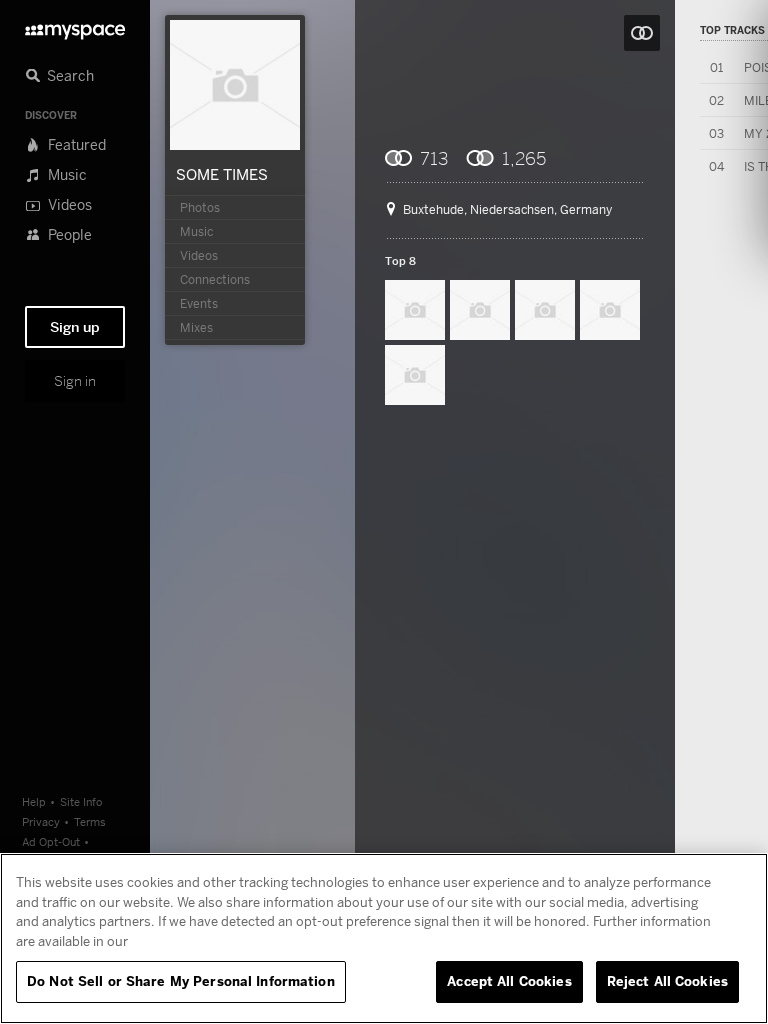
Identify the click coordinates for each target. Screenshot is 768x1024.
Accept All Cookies (509, 981)
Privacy (41, 821)
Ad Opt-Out (51, 841)
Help (34, 801)
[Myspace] (75, 26)
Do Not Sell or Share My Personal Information (181, 981)
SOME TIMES (222, 174)
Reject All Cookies (667, 981)
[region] (384, 938)
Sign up (75, 327)
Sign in (75, 381)
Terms (90, 821)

#### [Assigned task]
All lines above containing the string "Cookies" are to be collected.

#### [Task result]
Accept All Cookies (509, 981)
Reject All Cookies (667, 981)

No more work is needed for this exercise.